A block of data
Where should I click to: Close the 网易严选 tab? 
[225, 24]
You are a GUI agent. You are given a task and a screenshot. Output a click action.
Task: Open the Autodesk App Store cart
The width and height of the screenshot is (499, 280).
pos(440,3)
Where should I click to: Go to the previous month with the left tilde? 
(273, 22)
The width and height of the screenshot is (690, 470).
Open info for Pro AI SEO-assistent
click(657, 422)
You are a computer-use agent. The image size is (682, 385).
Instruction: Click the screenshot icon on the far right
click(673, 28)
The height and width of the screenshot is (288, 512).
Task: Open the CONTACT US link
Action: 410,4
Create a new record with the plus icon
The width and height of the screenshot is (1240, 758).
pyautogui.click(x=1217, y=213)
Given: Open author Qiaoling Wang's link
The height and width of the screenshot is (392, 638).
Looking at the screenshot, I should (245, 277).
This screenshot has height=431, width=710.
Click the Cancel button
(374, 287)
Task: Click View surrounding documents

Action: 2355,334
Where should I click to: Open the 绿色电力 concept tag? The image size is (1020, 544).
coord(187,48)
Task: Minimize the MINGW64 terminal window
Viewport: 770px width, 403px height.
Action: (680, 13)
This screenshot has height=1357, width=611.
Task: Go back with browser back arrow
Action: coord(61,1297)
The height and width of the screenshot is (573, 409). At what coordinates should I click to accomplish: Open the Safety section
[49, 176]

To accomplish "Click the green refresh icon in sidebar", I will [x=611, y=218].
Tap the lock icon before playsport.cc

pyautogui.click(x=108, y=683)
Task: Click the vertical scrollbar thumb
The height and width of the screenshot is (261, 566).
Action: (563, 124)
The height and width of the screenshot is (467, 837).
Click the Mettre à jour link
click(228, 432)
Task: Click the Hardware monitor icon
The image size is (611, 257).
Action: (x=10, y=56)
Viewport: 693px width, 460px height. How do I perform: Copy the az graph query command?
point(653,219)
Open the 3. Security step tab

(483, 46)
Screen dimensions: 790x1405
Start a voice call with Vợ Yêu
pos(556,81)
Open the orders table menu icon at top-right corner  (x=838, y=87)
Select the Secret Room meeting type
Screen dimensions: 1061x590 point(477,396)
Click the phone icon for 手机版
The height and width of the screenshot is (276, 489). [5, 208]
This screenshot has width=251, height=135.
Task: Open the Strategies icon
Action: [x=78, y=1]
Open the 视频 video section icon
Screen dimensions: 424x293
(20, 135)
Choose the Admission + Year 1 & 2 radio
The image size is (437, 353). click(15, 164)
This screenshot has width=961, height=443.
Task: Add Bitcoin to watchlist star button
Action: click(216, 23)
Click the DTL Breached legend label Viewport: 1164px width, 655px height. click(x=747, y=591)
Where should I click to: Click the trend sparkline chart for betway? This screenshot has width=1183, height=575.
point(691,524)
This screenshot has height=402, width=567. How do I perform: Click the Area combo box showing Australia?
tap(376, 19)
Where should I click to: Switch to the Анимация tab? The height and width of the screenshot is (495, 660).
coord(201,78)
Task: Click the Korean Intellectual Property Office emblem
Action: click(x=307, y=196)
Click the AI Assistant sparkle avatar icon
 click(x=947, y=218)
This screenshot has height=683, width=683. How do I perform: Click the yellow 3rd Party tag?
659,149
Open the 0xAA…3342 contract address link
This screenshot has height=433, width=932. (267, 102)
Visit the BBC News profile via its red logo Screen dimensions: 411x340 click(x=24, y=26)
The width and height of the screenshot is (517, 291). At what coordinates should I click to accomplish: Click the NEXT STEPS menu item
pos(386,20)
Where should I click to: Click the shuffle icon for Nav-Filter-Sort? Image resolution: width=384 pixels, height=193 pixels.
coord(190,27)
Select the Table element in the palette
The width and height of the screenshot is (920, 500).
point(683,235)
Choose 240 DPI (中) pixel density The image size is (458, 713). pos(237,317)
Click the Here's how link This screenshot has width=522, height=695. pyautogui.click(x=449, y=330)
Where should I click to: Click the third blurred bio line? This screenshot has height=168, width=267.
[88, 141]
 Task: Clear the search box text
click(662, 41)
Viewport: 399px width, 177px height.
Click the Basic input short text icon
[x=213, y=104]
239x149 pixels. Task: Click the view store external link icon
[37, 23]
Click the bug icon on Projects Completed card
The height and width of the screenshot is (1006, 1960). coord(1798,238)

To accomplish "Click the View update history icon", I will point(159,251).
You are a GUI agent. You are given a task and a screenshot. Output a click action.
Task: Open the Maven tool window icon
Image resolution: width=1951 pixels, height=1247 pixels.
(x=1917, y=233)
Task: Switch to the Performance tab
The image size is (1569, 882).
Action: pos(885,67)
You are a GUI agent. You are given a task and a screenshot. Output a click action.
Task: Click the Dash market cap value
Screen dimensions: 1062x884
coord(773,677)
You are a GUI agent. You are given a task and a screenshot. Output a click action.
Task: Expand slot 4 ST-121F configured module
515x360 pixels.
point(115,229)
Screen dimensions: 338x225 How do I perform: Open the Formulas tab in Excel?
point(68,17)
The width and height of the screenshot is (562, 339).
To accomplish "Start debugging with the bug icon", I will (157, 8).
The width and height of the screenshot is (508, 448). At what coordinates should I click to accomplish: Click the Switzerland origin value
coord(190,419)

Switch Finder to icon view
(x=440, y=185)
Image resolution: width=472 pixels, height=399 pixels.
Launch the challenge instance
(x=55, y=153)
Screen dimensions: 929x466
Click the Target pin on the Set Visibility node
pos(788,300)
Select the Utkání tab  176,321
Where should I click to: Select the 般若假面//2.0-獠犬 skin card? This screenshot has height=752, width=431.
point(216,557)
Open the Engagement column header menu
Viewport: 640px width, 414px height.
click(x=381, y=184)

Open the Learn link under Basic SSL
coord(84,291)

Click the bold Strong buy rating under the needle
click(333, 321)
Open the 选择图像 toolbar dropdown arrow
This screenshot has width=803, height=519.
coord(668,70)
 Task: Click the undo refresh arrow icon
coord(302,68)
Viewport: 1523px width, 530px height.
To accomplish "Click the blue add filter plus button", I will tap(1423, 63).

#### [THE PROBLEM]
Can you give the lines from the one with "The width and height of the screenshot is (562, 339)." to the end of the data block above as a JSON list of strings, one per line, leaving out blank lines?

#### [EXERCISE RESPONSE]
[
  "The width and height of the screenshot is (562, 339).",
  "To accomplish \"Start debugging with the bug icon\", I will (157, 8).",
  "The width and height of the screenshot is (508, 448). At what coordinates should I click to accomplish: Click the Switzerland origin value",
  "coord(190,419)",
  "Switch Finder to icon view",
  "(x=440, y=185)",
  "Image resolution: width=472 pixels, height=399 pixels.",
  "Launch the challenge instance",
  "(x=55, y=153)",
  "Screen dimensions: 929x466",
  "Click the Target pin on the Set Visibility node",
  "pos(788,300)",
  "Select the Utkání tab  176,321",
  "Where should I click to: Select the 般若假面//2.0-獠犬 skin card? This screenshot has height=752, width=431.",
  "point(216,557)",
  "Open the Engagement column header menu",
  "Viewport: 640px width, 414px height.",
  "click(x=381, y=184)",
  "Open the Learn link under Basic SSL",
  "coord(84,291)",
  "Click the bold Strong buy rating under the needle",
  "click(333, 321)",
  "Open the 选择图像 toolbar dropdown arrow",
  "This screenshot has width=803, height=519.",
  "coord(668,70)",
  " Task: Click the undo refresh arrow icon",
  "coord(302,68)",
  "Viewport: 1523px width, 530px height.",
  "To accomplish \"Click the blue add filter plus button\", I will tap(1423, 63)."
]